§ **Instruction**
Output, character for character, the rows that run from the line containing "This screenshot has width=1152, height=812." through the line containing "tap(254, 31)", including both of those lines, and nothing else.

------

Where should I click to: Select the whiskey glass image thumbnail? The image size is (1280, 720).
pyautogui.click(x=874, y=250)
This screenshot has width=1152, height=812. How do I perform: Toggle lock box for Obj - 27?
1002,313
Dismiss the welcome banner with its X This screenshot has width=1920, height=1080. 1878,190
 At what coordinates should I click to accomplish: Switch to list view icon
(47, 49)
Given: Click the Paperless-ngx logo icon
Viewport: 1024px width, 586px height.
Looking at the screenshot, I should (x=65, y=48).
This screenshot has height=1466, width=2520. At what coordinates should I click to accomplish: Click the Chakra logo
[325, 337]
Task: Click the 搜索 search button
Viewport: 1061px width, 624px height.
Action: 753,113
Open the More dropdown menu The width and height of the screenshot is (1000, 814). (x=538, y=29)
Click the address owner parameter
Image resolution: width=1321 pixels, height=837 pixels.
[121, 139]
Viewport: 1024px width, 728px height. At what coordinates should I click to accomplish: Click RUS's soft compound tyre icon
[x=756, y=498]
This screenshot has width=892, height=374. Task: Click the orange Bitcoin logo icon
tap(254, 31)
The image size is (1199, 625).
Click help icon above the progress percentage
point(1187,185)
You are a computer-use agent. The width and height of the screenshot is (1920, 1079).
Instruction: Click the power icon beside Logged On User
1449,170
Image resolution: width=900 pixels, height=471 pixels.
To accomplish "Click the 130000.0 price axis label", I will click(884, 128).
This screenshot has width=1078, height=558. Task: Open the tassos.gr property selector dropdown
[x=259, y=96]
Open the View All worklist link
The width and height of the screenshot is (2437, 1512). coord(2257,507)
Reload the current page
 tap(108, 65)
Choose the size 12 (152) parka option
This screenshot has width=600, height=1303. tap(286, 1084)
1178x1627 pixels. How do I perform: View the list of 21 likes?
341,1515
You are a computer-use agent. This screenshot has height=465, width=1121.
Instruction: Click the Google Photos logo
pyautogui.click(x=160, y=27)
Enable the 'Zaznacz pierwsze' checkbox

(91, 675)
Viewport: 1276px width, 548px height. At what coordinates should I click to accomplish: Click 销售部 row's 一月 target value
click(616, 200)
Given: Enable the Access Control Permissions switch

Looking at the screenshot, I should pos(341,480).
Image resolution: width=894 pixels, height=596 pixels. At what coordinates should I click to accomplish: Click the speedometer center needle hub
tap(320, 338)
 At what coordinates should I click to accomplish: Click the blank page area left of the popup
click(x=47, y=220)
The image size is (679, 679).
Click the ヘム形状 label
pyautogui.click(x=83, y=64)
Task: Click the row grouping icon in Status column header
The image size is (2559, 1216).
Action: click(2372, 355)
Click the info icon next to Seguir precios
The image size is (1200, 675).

------

§ **Exercise solution**
This screenshot has width=1152, height=812. How do I perform: Toggle lock box for Obj - 27?
1002,313
Dismiss the welcome banner with its X This screenshot has width=1920, height=1080. 1878,190
 At what coordinates should I click to accomplish: Switch to list view icon
(47, 49)
Given: Click the Paperless-ngx logo icon
Viewport: 1024px width, 586px height.
Looking at the screenshot, I should (x=65, y=48).
This screenshot has height=1466, width=2520. At what coordinates should I click to accomplish: Click the Chakra logo
[325, 337]
Task: Click the 搜索 search button
Viewport: 1061px width, 624px height.
Action: 753,113
Open the More dropdown menu The width and height of the screenshot is (1000, 814). (x=538, y=29)
Click the address owner parameter
Image resolution: width=1321 pixels, height=837 pixels.
[121, 139]
Viewport: 1024px width, 728px height. At what coordinates should I click to accomplish: Click RUS's soft compound tyre icon
[x=756, y=498]
This screenshot has width=892, height=374. Task: Click the orange Bitcoin logo icon
tap(254, 31)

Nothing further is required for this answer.